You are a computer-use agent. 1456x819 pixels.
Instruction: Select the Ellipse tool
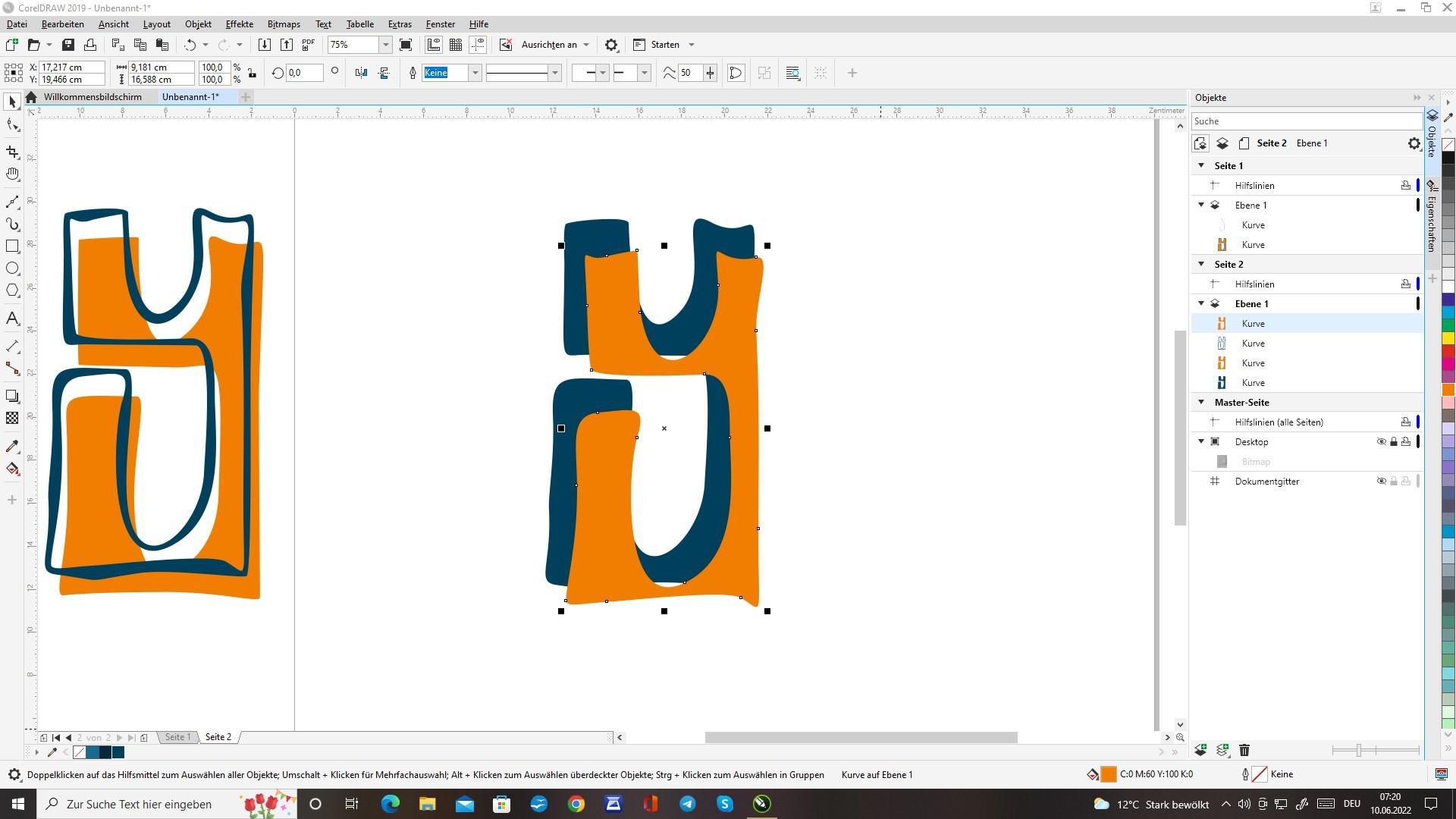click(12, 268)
..........
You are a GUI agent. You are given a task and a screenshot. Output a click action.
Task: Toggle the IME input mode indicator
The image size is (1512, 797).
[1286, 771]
..........
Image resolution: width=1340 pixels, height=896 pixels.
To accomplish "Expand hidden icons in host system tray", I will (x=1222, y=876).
..........
Look through the entries for the string "agent". Every line that has it belongs in the answer.

You are a computer-use agent. 1456x819 pixels.
You are a GUI agent. You are given a task and a screenshot. Output a click action.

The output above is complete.